After nearly half a minute of this, her head snapped back up and she cried out, "They want me dead!"
"Who wants you dead, River?" asked Book, hoping River knew who was hunting them.
"The Alliance, the Council, demons."
"It's alright, River," soothed Book. "I'll keep you safe." And he swore to himself, yet again, that he would.
"What now?" asked River, in one of her brief moments of complete lucidity. In some ways these moments frightened Book more than her psychotic rambling moments; at moments like these River would get this intense, focused look on her face that was too driven, too blank—too dead.
"Now we kill whoever is trying to kill us," replied Book coldly and calmly.
"Not very preacher-like," mocked River in a sing-song voice.
"No," agreed Book, chuckling despite the heaviness that had descended over his heart.

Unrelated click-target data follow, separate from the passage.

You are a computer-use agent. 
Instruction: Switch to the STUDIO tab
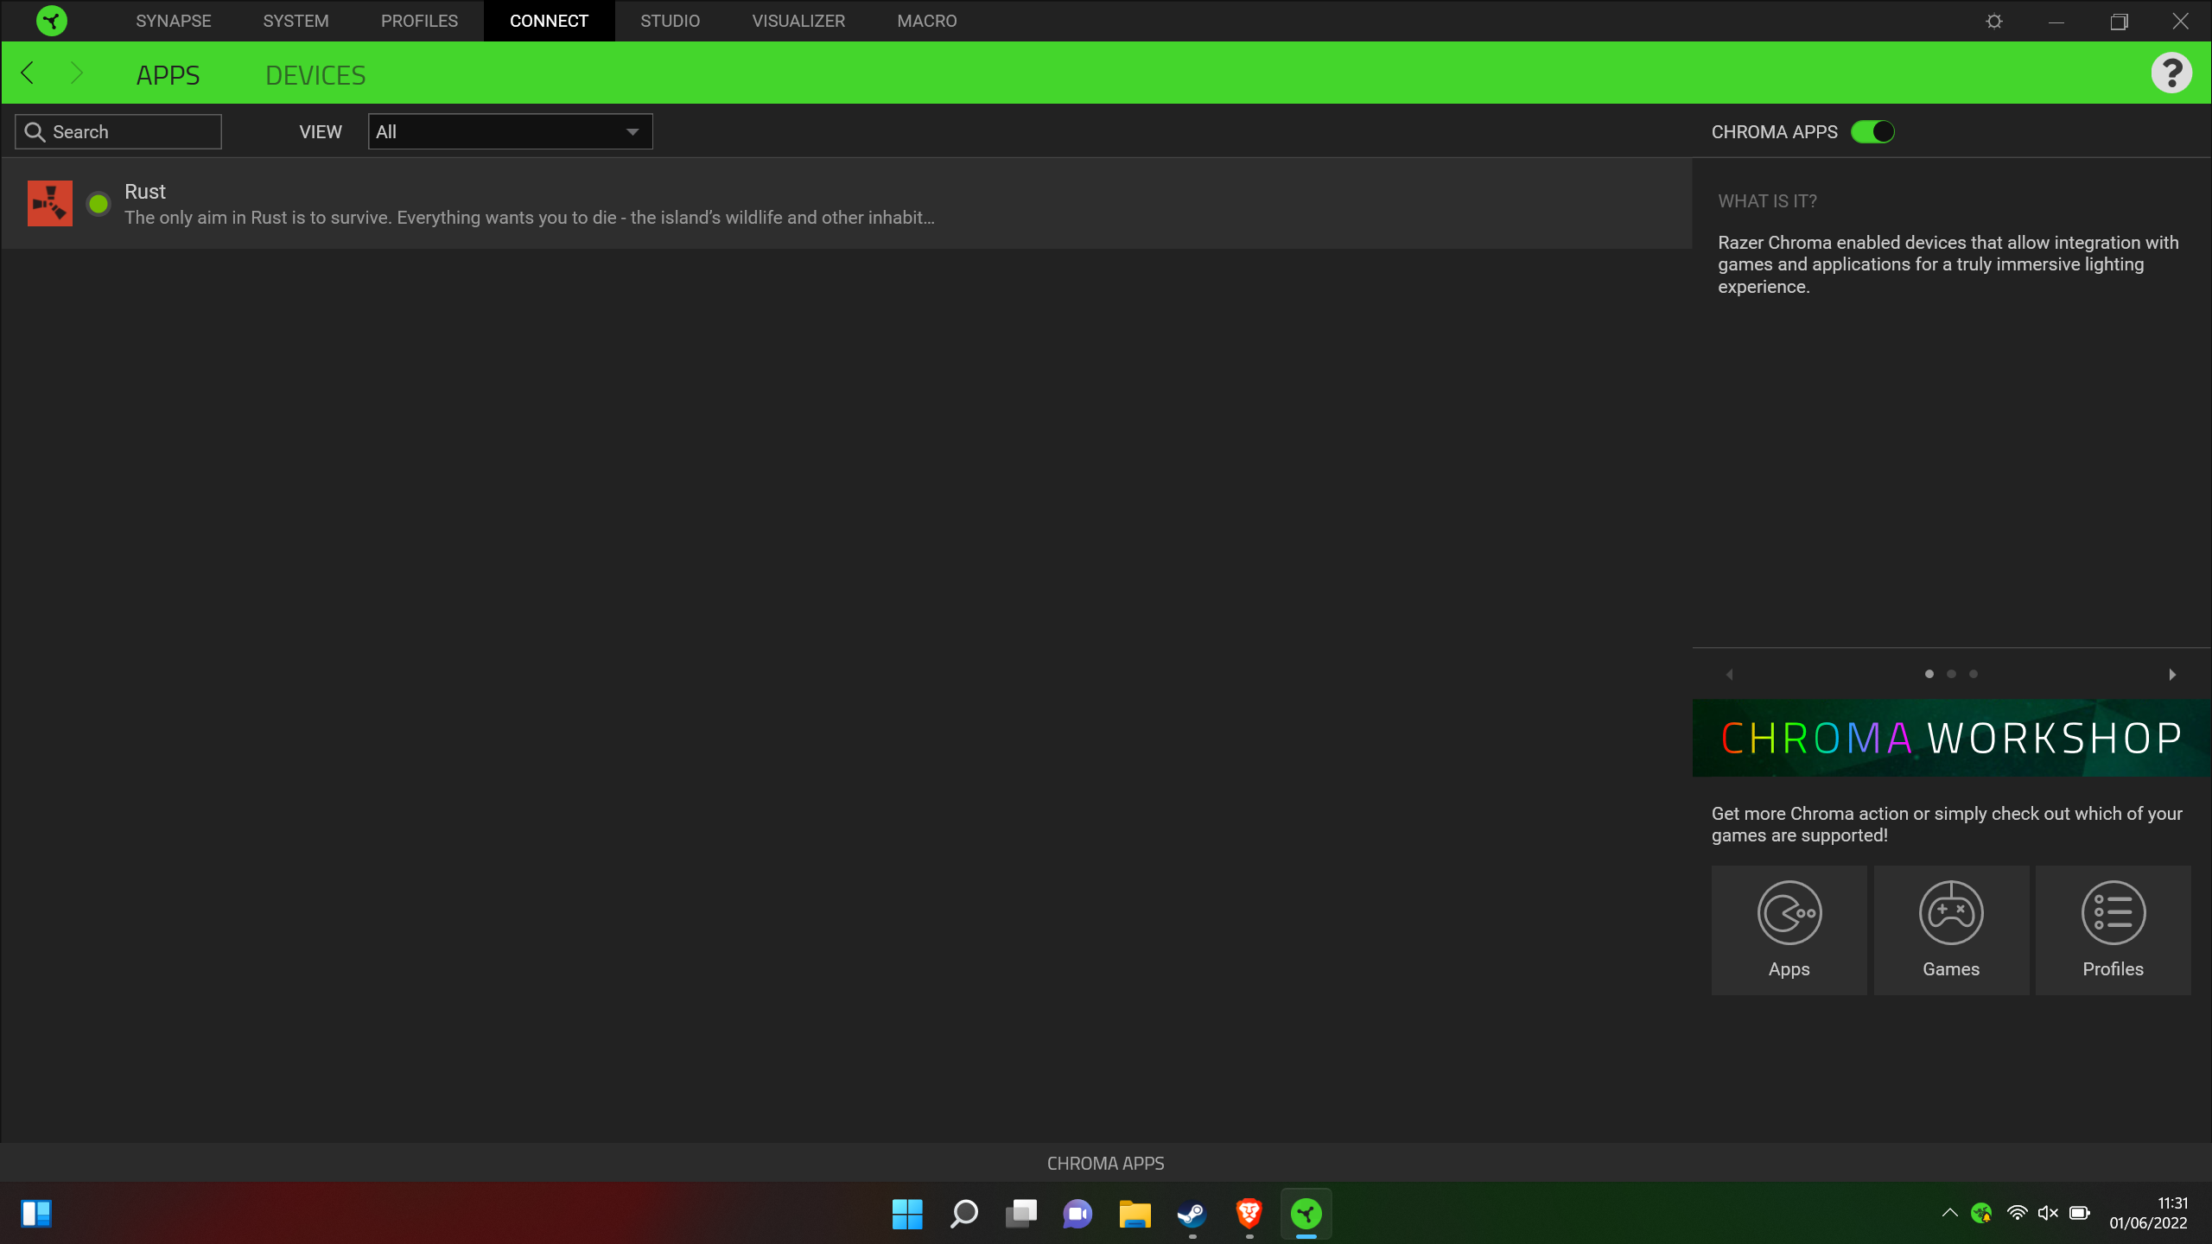[670, 21]
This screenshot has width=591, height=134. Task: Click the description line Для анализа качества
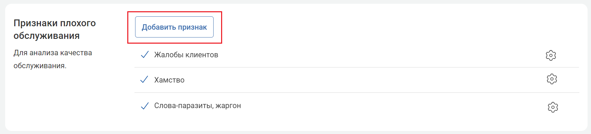pos(53,53)
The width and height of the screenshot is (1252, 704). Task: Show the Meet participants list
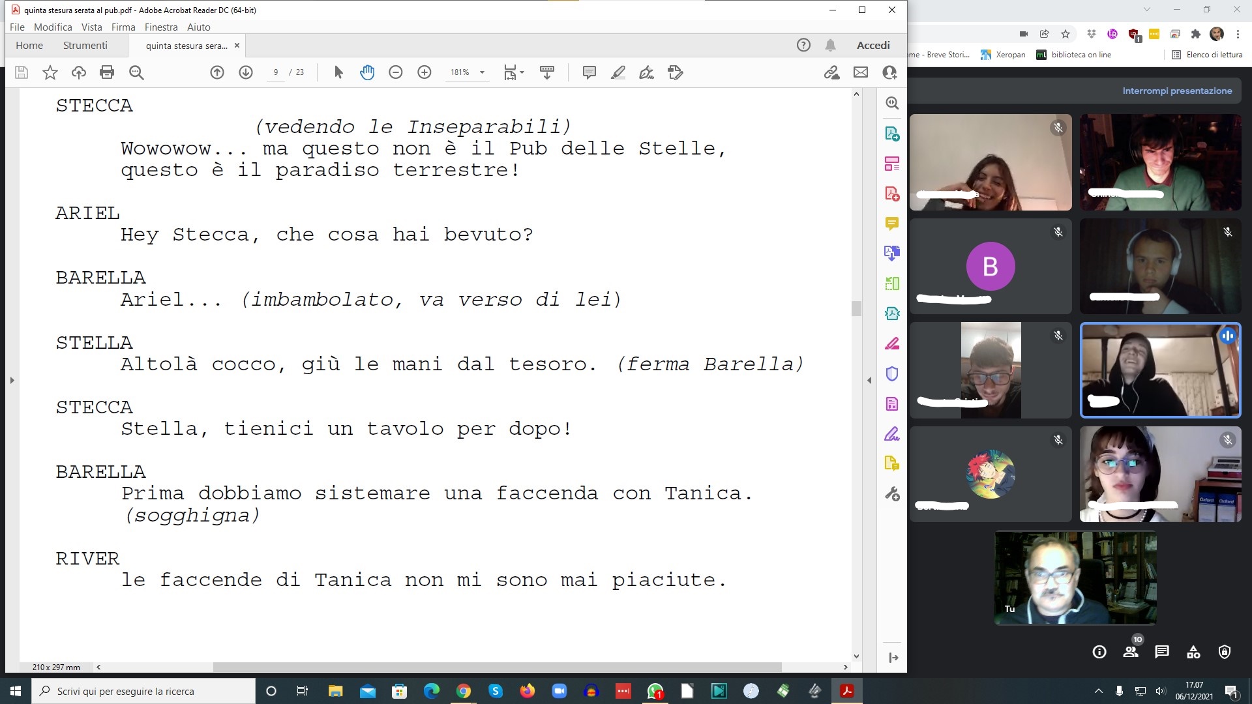1131,651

"Who is it?" asked River avidly.
"I don't know," sighed Book. "Like you said before: 'the Alliance, the Council, demons?'"
"If it's the Alliance," posited River, "we run. Run just as fast as we can, to the middle of nowhere. They can't know where we are. It doesn't matter what Simon Says, he can't come with us. I made it dangerous; I make it dangerous. Run, run. Flow away like other rivers. Run."
"We're in the same boat if it's the Council behind this," agreed Book. "If either the Alliance or the Council knows that we are on Serenity, they will hunt down Serenity and kill everyone on her. The Council has a lot of friends spread around." Book again thanked G-d that, in that communique he had sent the Council upon first meeting River, he had not named Serenity.
Again with a frighteningly lucid gaze, River told him, "No power in the 'verse can stop me."
"Try to get some sleep; we'll hunt them back come morning."